I'm using a snippet i found on stackexchange that finds all url's in a string, using re.findall(). It works perfectly, however to further my knowledge I would like to know how exactly it works. The code is as follows-
re.findall('http[s]?://(?:[a-zA-Z]|[0-9]|[$-_@.&+]|[!*\(\),]|(?:%[0-9a-fA-F][0-9a-fA-F]))+', site)
As far as i understand, its finding all strings starting with http or https (is that why the [s] is in square brackets?) but I'm not really sure about all the stuff after- the (?:[etc etc etc]))+. I think the stuff in the square brackets eg. [a-zA-Z] is meaning all letters from a to z caps or not, but what about the rest of the stuff?

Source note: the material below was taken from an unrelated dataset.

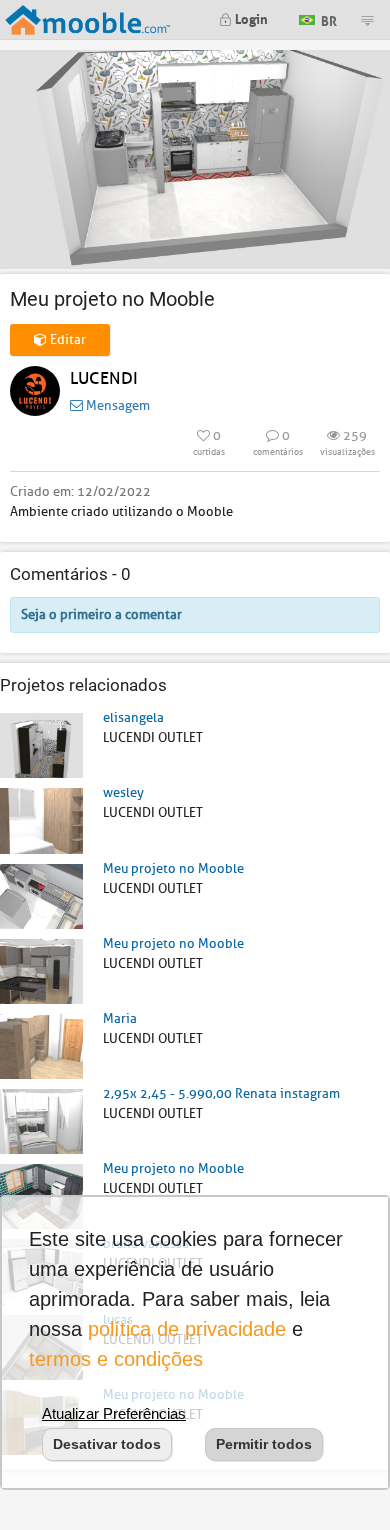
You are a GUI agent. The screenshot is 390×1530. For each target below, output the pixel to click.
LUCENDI (104, 378)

And how is it working to only get the url and not random string at the end of the url?
Thanks in advance :)
Using this link you can get your regex explained: Your regex explained
To add a bit more:
[s]? means "an optional 's' character" but that's because of the ? not of the brackets [I think they are superfluous.
Space isn't one of the accepted characters so it would stop there indeed. Same for '/'. It is not literally mentioned nor is it part of the character range $-_ (see http://www.asciitable.com/index/asciifull.gif).
(?:%[0-9a-fA-F][0-9a-fA-F]) this matches hexadecimal character codes in URLs e.g. %2f for the '/' character.
A non-capturing group means that the group is matched but that the resulting match is not stored in the regex return value, i.e. you cannot extract that matching bit of the string after the regex has been run against your string.